第一次记得关于女人的描写,是十五岁。
说:这个世界有两种女人,一种象花,有着艳丽的容貌,让人赏心悦目,见者倾心;另一种像茶,虽没有漂亮的外表,却有着丰富的内涵,沁人心脾,持久弥香。
也是此时,自知没有骄人的容颜的我,心中暗暗自诩,一定要做一个像茶样的女人。
第一次对于美丽的真切体会是十八岁。
在小镇大街马路对面,迎面而来一队新婚迎亲队。大队亲友和鼓乐手众星捧月般簇拥一对牵手走进结婚礼堂的新人。那时乡镇婚礼还没有穿婚纱的习俗。时值金秋,新娘一袭大红暗花旗袍迎着太阳,阿娜的倩影竟看呆了懵懂少女时的我,并在脑海中定格成为了永恒。

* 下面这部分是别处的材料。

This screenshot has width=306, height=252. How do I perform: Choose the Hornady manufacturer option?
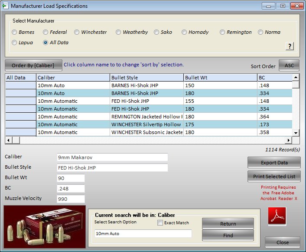pos(185,32)
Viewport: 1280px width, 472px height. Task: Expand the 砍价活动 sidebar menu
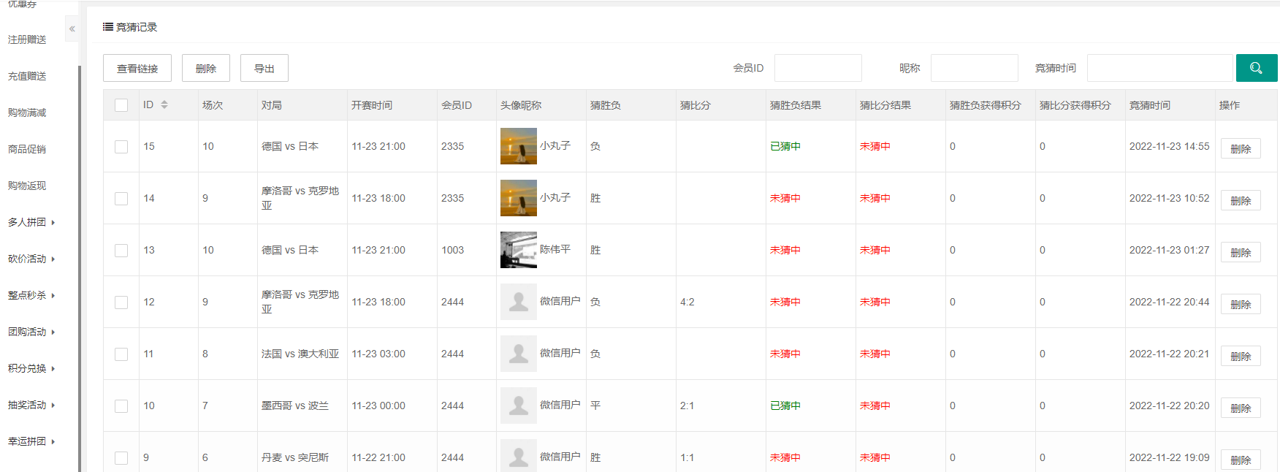(x=31, y=259)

这么些年过去了,每每看到描绘美女的文图,我都会不经意想起那位阳光下美丽的新娘。我一直在问自己,为何会对这街边偶遇情景会如此难忘。现在才明了,竟是缘于心灵深处那份对旗袍的执念。
经年岁转,时下街边各大橱窗又流行起各色各样的旗袍。一直幻想,有一天自己也能有那典雅端庄的美丽,却唯恐自己粗矿的肉体凡胎诠释不来那神韵,反而亵渎了那本该有的清丽脱俗湿文尔雅,一直未能实施。
奈何,心之向往那温婉忧伤之美,那优柔明艳之感,那清幽妖饶之香,那典雅端庄之气。怎的让人欲语还休,一个“罢”字能了!